Red Prophet ttoam-2
Page 6
He must have been forming the word with his lips. Either that or La Fayette could hear other men's thoughts– Frederic had heard rumors that La Fayette had a knack for that. Or perhaps La Fayette merely guessed. Or perhaps the devil told him– there's a thought! Anyway, La Fayette laughed aloud and said, “Frederic, if I had Stephenson build his railroad in Canada, you'd have me cashiered for wasting money on nonsense. As it is, if you made a report accusing me of treason for encouraging Stephenson to remain in Irrakwa, they'd call you home and lock you up in a padded room!”
"Treason? I accuse you?" said Frederic. "It's the farthest thought from my mind. " Still, he crossed himself, on the off-chance that it was the devil who had told La Fayette. "Now, haven't we had enough of watching the stevedores loading cargo? I believe we have an officer to greet."

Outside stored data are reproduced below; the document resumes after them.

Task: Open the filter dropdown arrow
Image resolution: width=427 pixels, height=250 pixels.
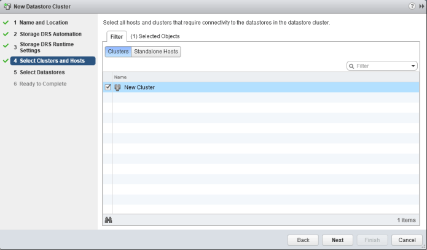Action: pyautogui.click(x=413, y=66)
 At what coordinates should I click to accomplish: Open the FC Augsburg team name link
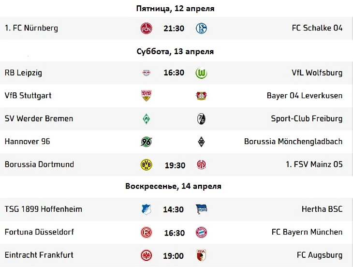click(x=320, y=255)
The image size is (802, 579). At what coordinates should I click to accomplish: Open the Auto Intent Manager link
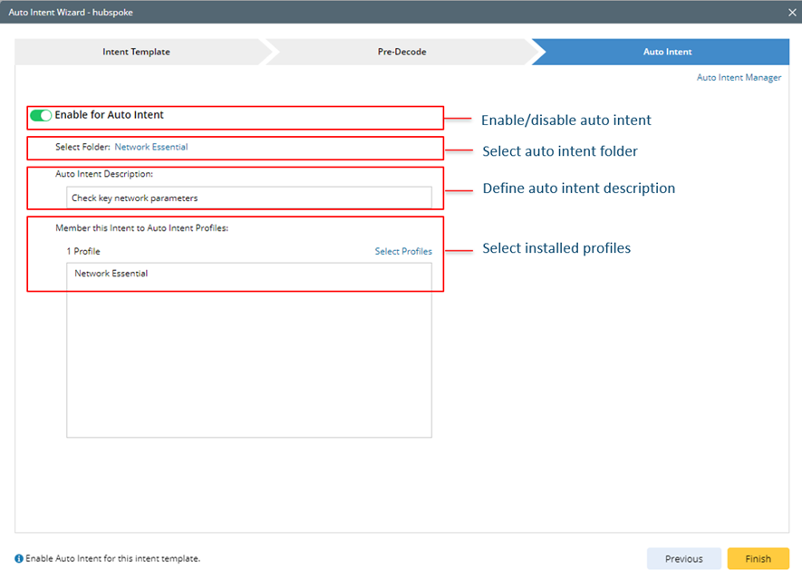tap(739, 78)
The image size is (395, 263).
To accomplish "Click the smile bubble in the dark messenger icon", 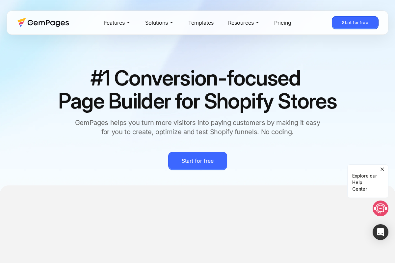I will [381, 232].
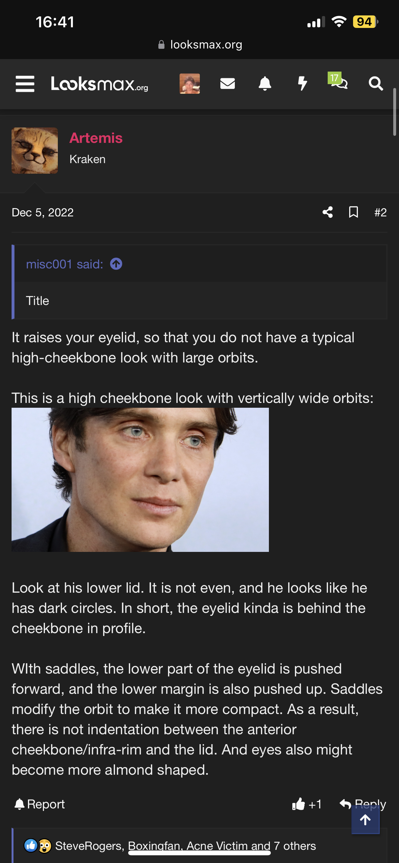Open the chat icon with 17 badge
Image resolution: width=399 pixels, height=863 pixels.
point(339,82)
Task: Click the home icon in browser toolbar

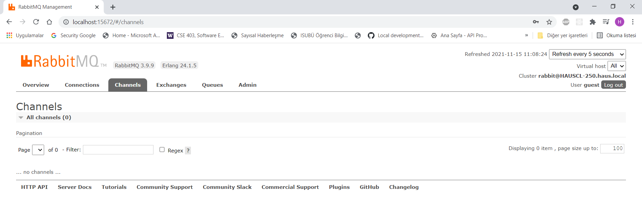Action: 49,22
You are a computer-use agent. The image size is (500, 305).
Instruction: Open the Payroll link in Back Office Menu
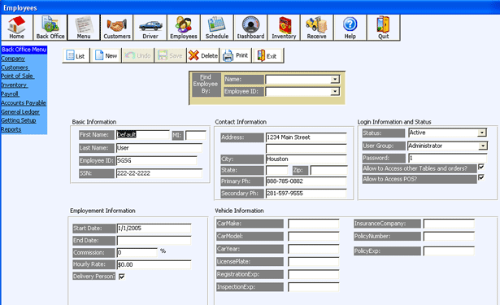pos(10,94)
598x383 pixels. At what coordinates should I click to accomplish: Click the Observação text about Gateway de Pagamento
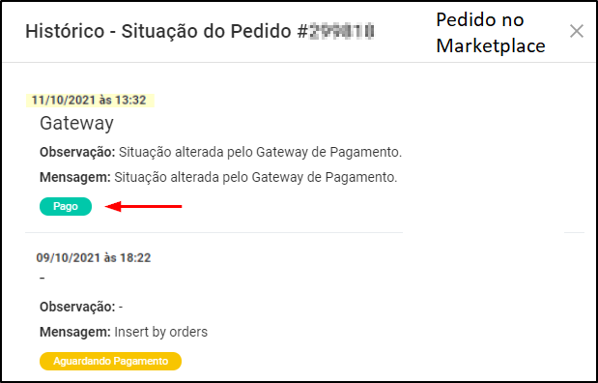tap(261, 153)
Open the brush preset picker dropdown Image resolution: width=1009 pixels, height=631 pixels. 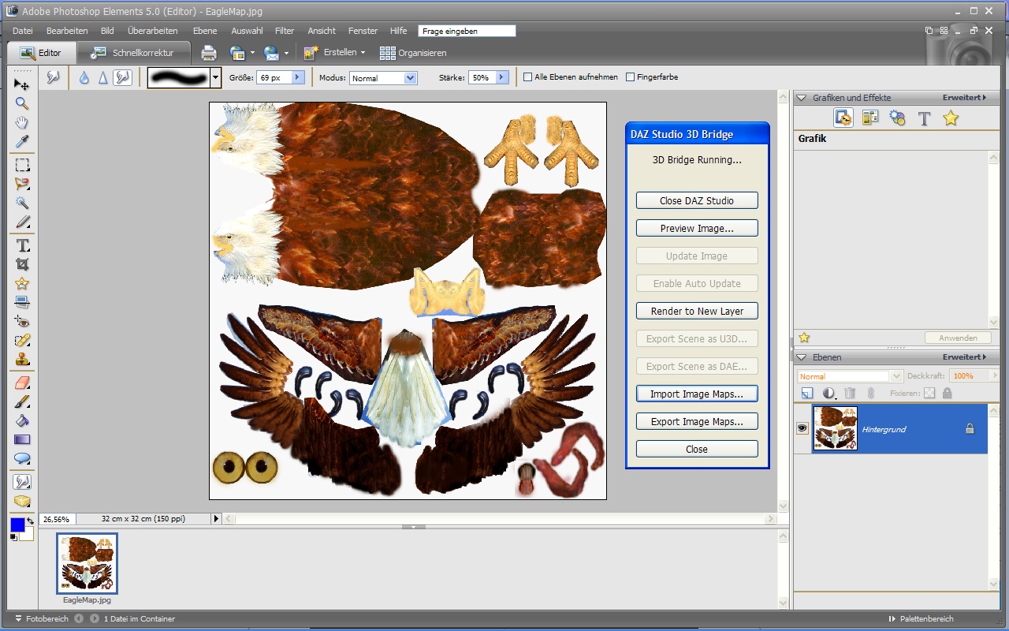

“Why are you so eager to meet him now?” asked La Fayette. “Yesterday you kept reminding me that he is a commoner. He even entered the service as a corporal, I think you said.”

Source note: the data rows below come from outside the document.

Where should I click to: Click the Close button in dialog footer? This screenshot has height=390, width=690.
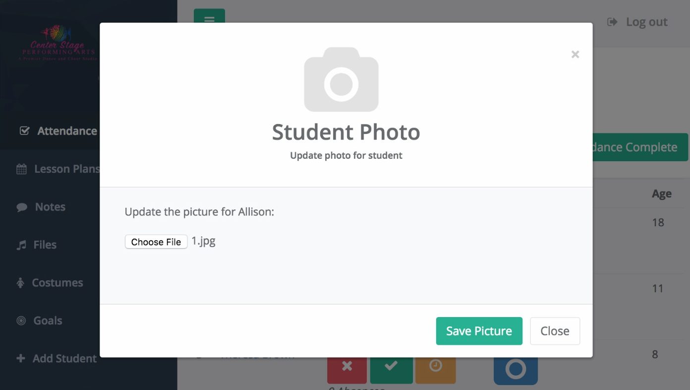point(555,331)
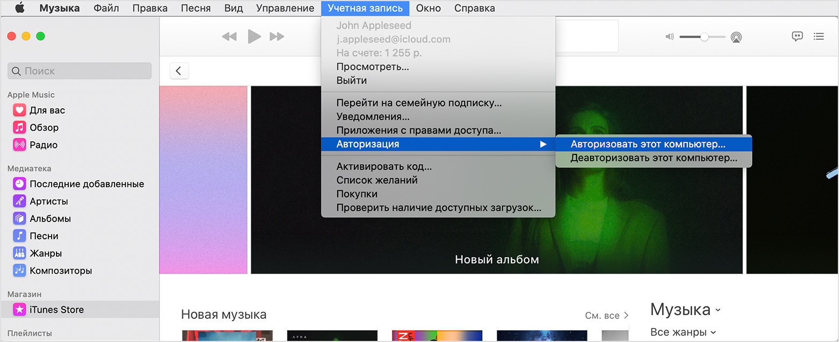Image resolution: width=839 pixels, height=342 pixels.
Task: Adjust the volume slider
Action: coord(704,37)

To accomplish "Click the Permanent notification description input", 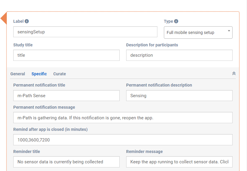I will (x=179, y=96).
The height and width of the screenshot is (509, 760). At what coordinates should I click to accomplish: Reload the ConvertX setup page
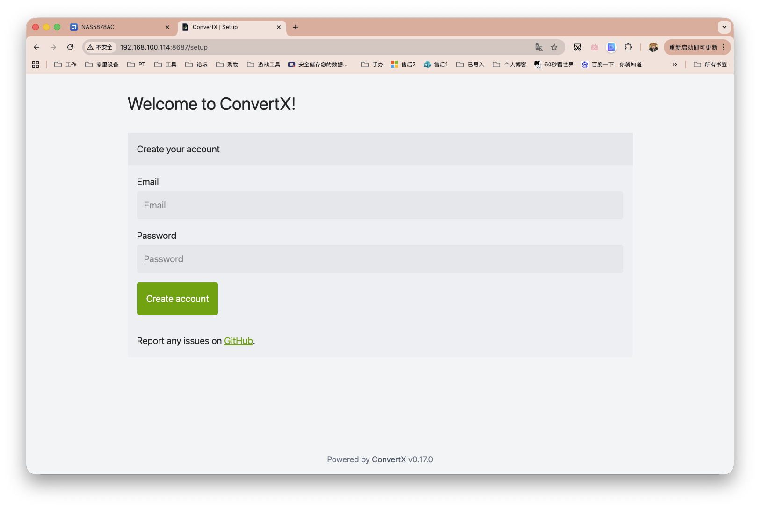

“He's a general now, and His Majesty has seen fit to send him to us.” Frederic spoke with stiff propriety. Still La Fayette insisted on smiling with amusement. Someday, Gilbert, someday.
Several officers in full army dress uniform were milling about on the wharf, but none was of general rank. The hero of the battle of Madrid was obviously waiting to make a grand entrance. Or did he expect a Marquis and the son of a Comte to come and meet him in his cabin? Unthinkable.
And, in fact, he did not think it. The officers stepped back, and from their position by the railing of the canal barge de Maurepas and La Fayette could see him step off the Marie-Philippe onto the wharf.
“Why, he's not a very large man, is he,” said Frederic.
“They aren't very tall in the south of France.”
“South of France!” said Frederic scornfully. “He's from Corsica, my dear Gilbert. That's hardly even French at all. More like Italian.”
“He defeated the Spanish army in three weeks, while his superior officer was indisposed with dysentery,” La Fayette reminded him.
“An act of subordination for which he should have been cashiered,” said Frederic.
“Oh, I quite agree with you,” said La Fayette. “Only, you see, he did win the war, and as long as King Charles was adding the crown of Spain to his collection of headgear, he thought it would be churlish to court-martial the soldier who won it for him.”
“Discipline above all. Everybody must know his place and stay in it, or there will be chaos.”
“No doubt. Well, they did punish him. They made him a general, but they sent him here. Didn't want him involved with the Italian campaign. His Majesty wouldn't mind being Doge of Venice, but this General Bonaparte might get carried away, capture the College of Cardinals, and make King Charles pope.”
“Your sense of humor is a crime.”
“Frederic, look at the man.”
“I am looking at him.”
“Then don't look at him. Look at everyone else. Look at his officers. Have you ever seen soldiers show so much love for their commander?”
Frederic reluctantly tore his gaze from the Corsican general and looked at the underlings who walked quietly behind. Not like courtiers– there was no sense of jockeying for position. It was like– it was like– Frederic couldn't find words for it–
“It's as if each man knows that Bonaparte loves him, and values him.”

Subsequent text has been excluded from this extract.